• _WHAT IS NEEDED_: Convert everything from the line containing "At what coordinates should I click to accomplish: Collapse" down to the end of the data, both included, into a JSON list of strings with one entry per line and no blank lines. Leave the pictures out.

.....

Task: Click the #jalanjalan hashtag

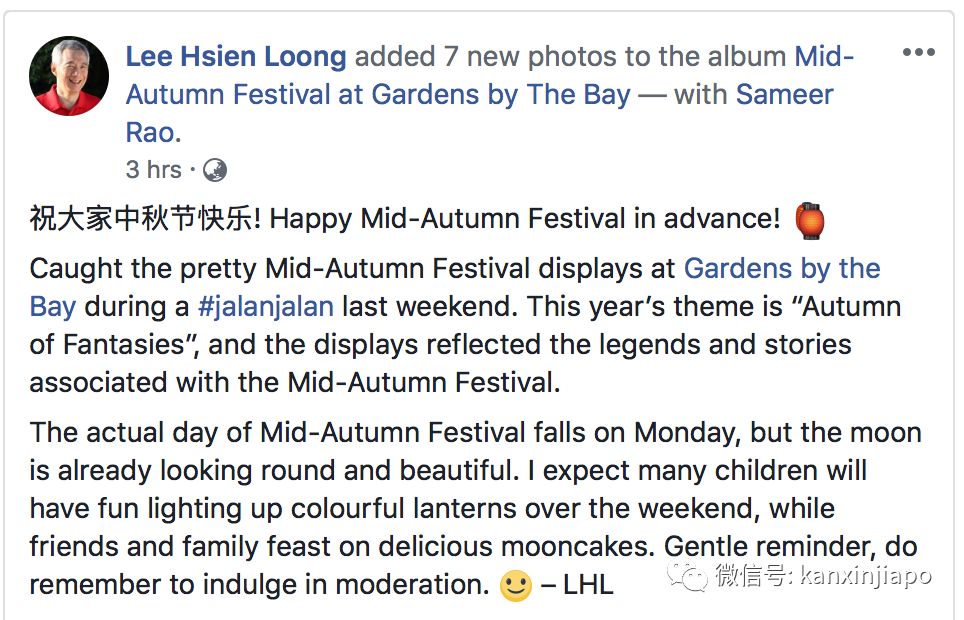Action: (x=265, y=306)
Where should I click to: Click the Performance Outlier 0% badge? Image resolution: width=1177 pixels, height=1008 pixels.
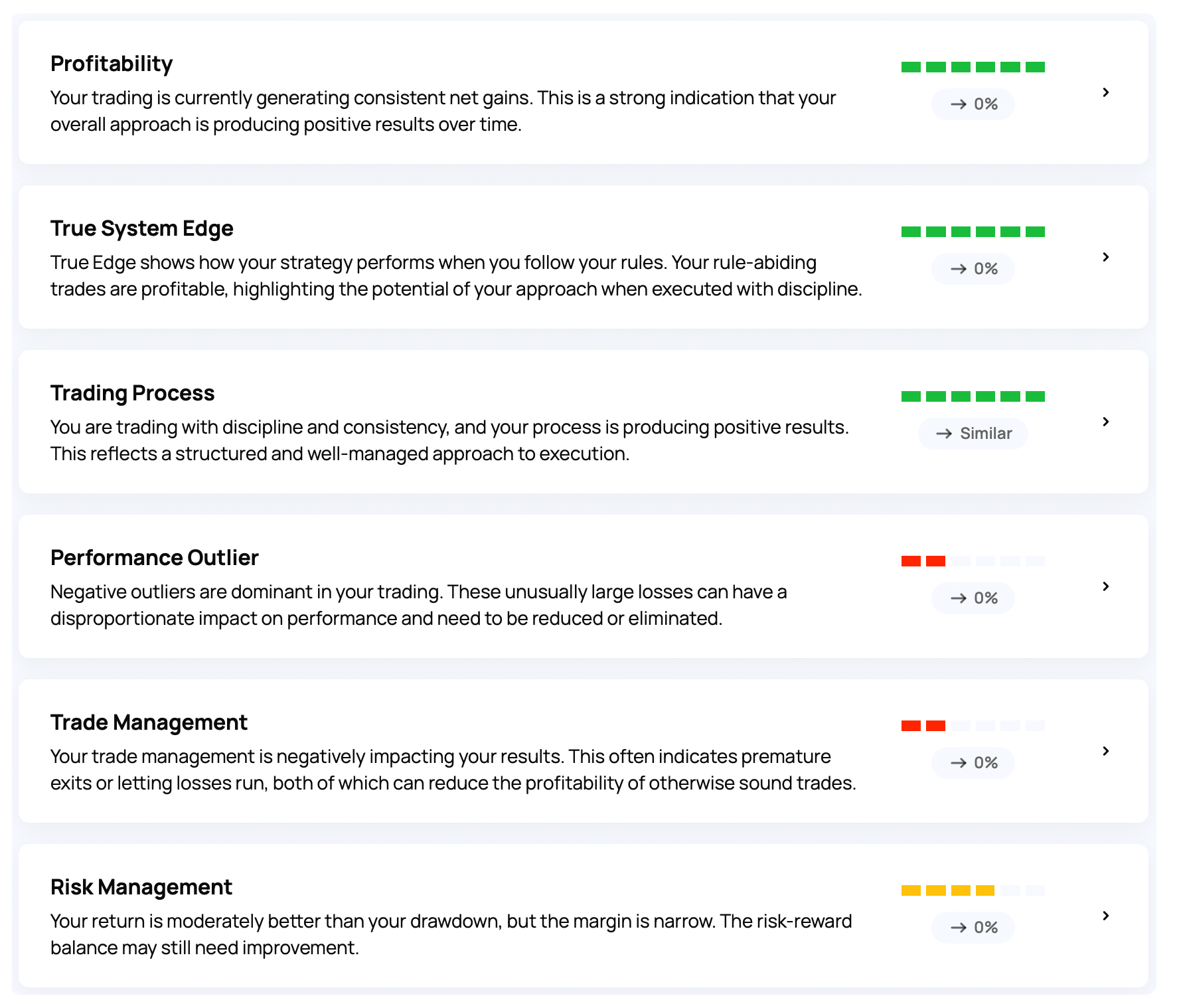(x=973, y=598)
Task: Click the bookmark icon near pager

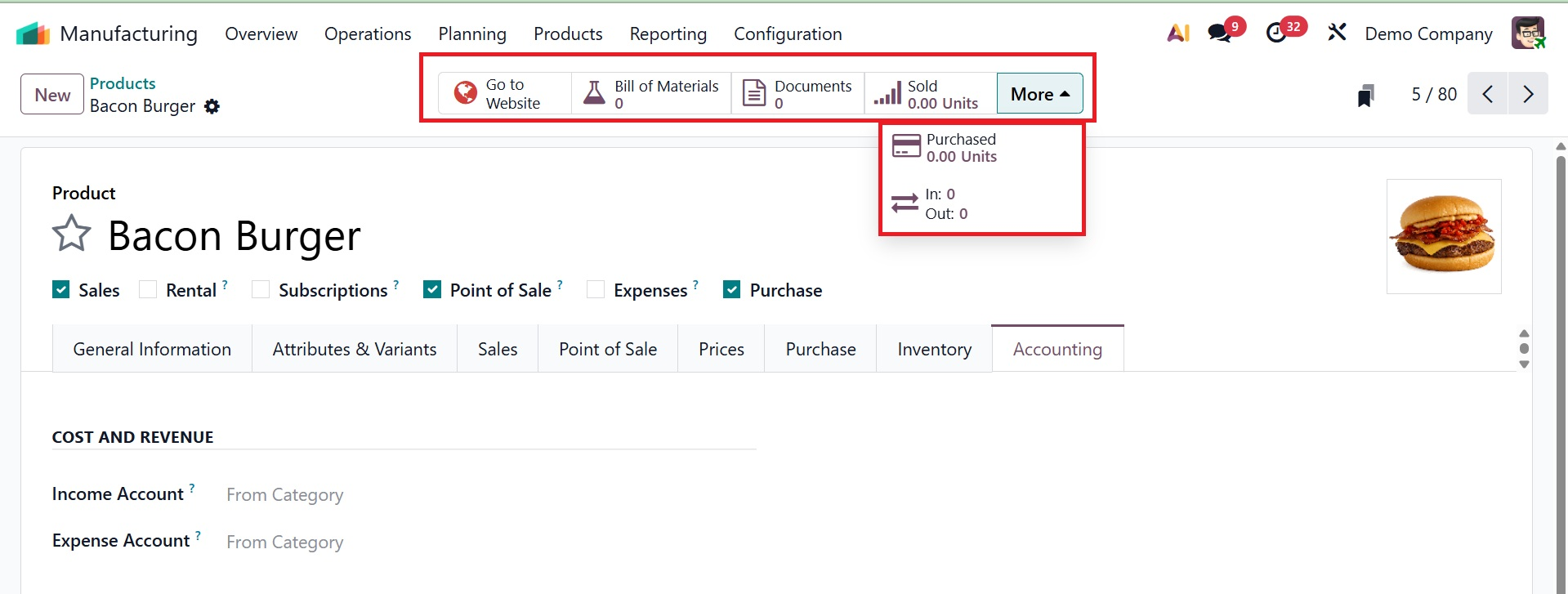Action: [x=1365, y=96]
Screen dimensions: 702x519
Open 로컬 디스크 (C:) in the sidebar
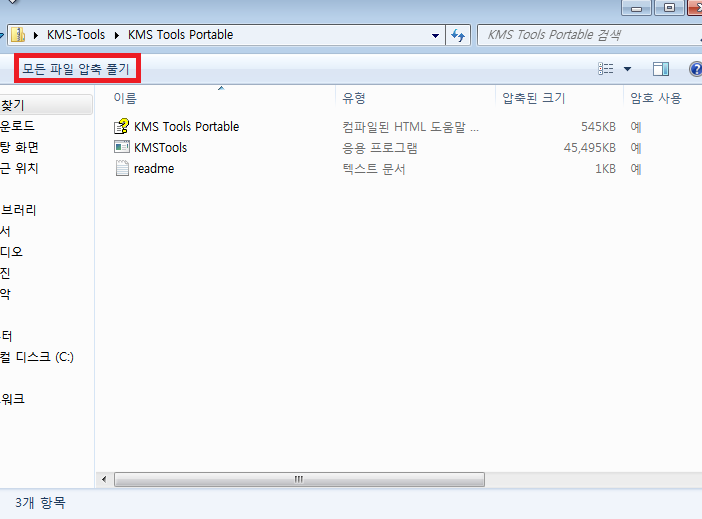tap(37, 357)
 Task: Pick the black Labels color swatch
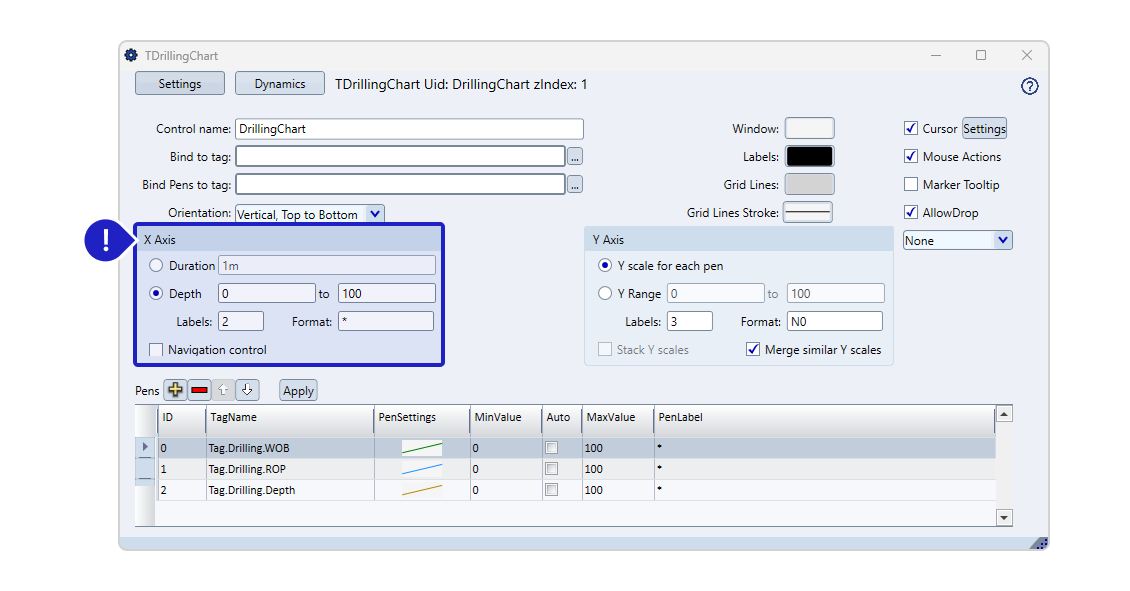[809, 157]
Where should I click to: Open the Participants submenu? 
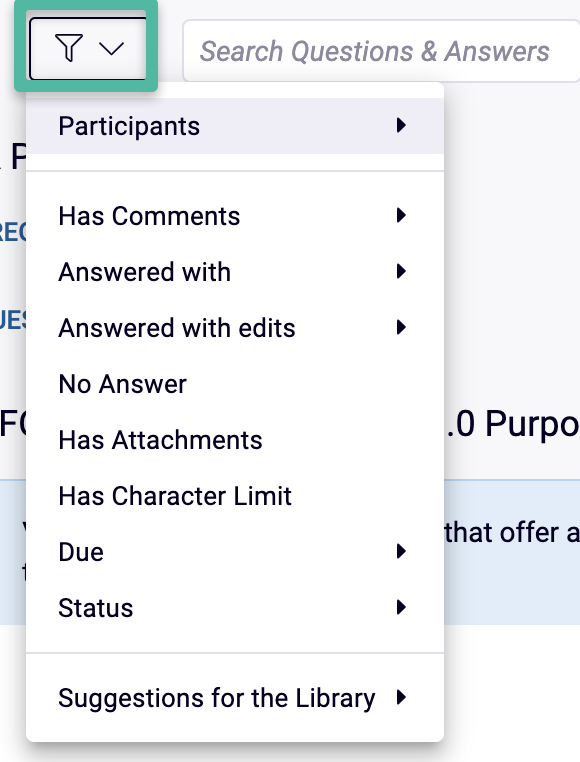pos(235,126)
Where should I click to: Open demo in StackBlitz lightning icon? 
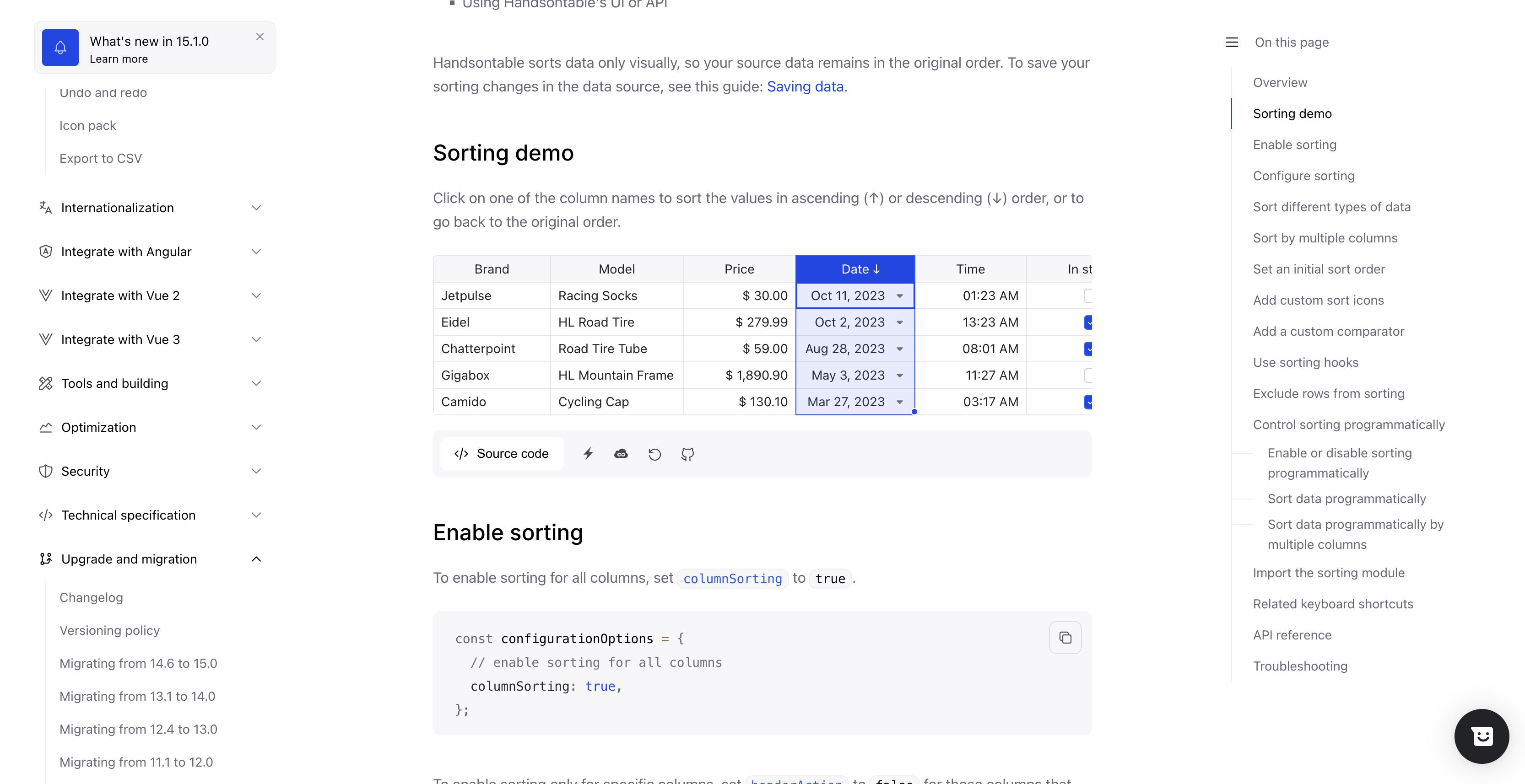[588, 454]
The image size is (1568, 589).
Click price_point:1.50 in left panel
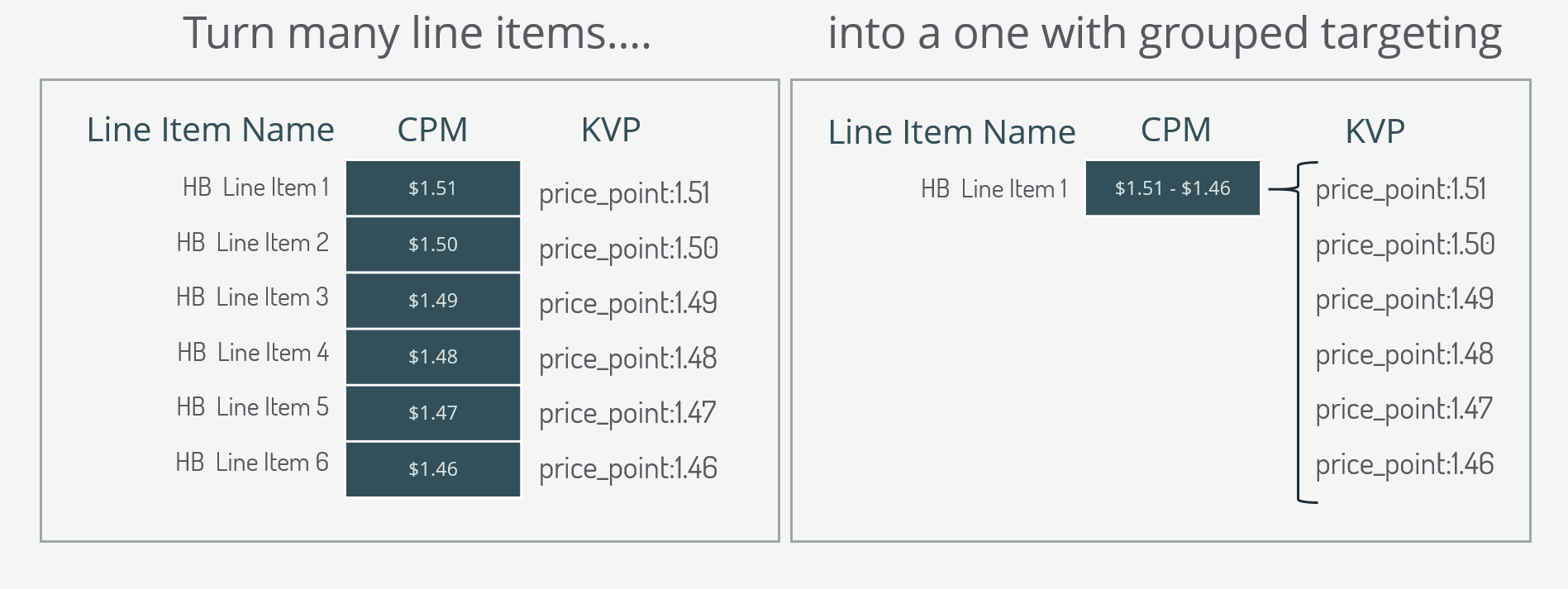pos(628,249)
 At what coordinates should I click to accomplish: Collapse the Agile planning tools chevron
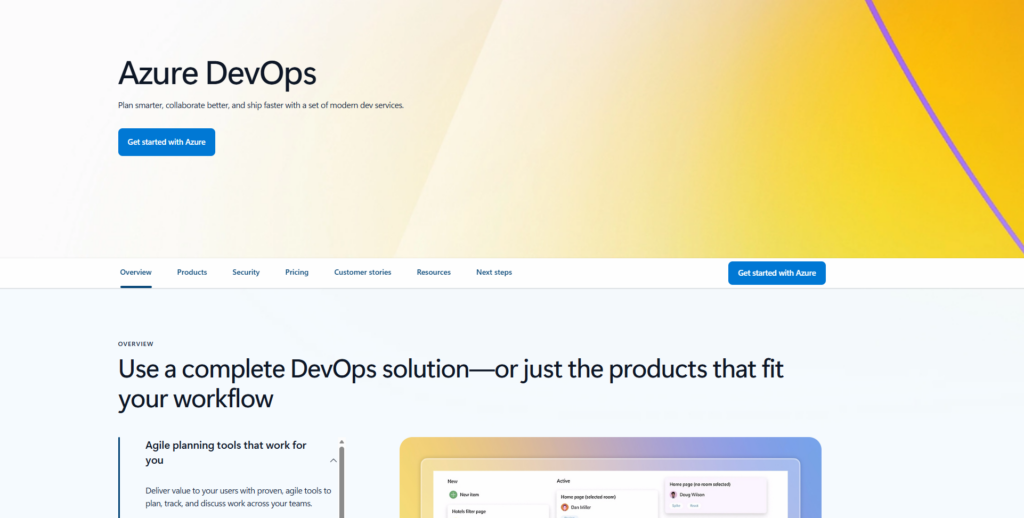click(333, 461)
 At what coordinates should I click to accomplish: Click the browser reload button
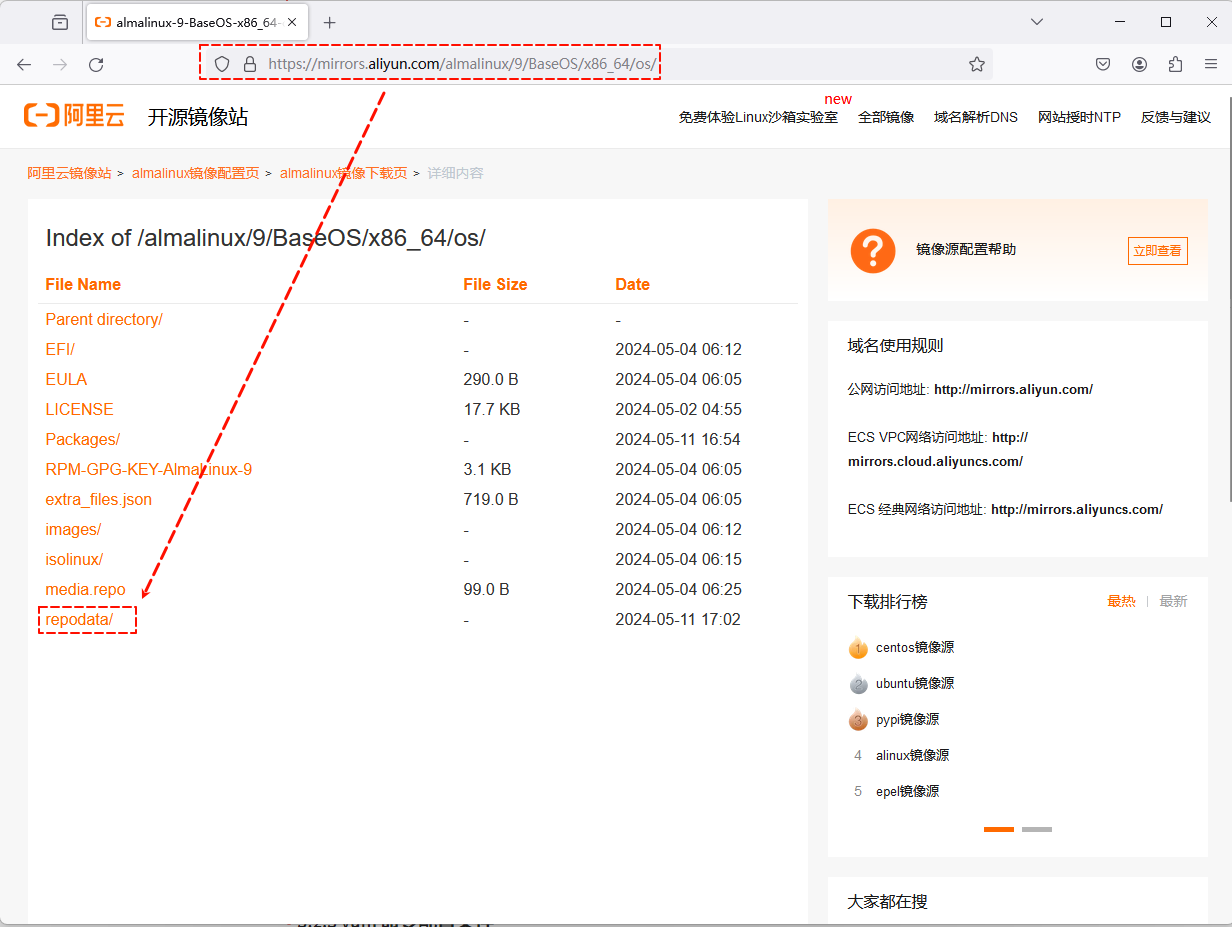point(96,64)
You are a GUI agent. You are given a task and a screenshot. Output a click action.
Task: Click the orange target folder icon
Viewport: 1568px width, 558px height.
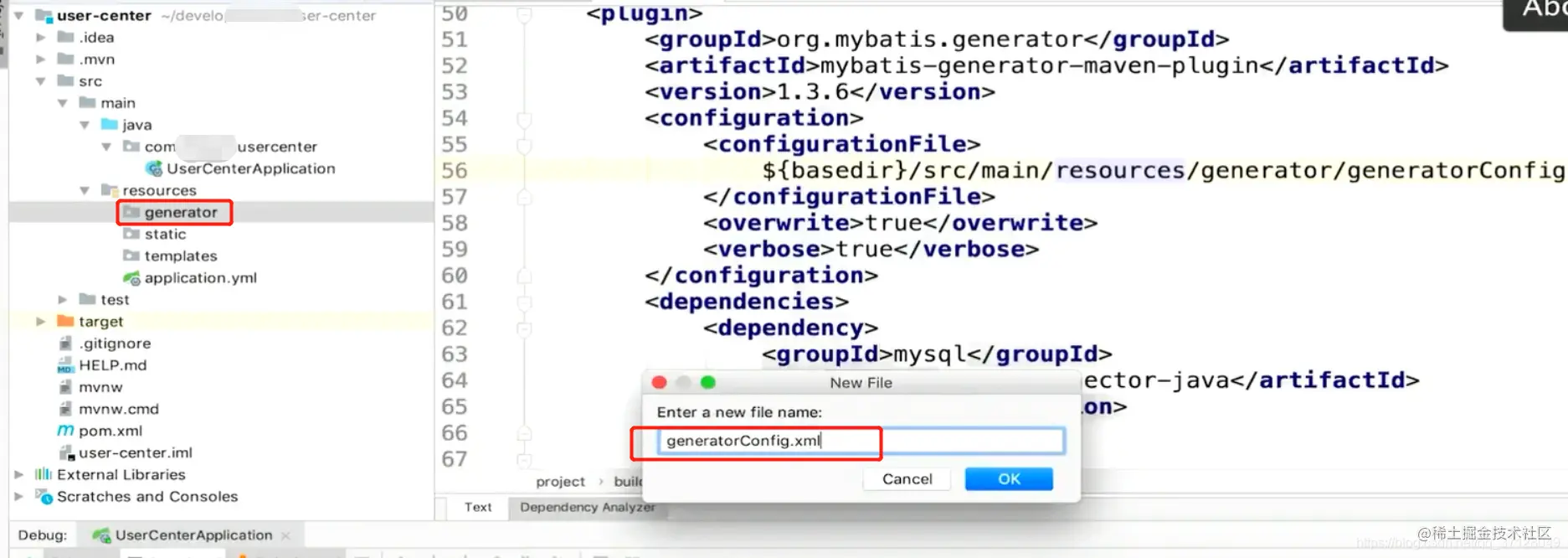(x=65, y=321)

.....

• _TASK OUTPUT_:
[
  " At what coordinates should I click to accomplish: Collapse the Agile planning tools chevron",
  "click(333, 461)",
  " At what coordinates should I click to accomplish: Click the browser reload button",
  "point(96,64)",
  "You are a GUI agent. You are given a task and a screenshot. Output a click action.",
  "Task: Click the orange target folder icon",
  "Viewport: 1568px width, 558px height.",
  "(x=65, y=321)"
]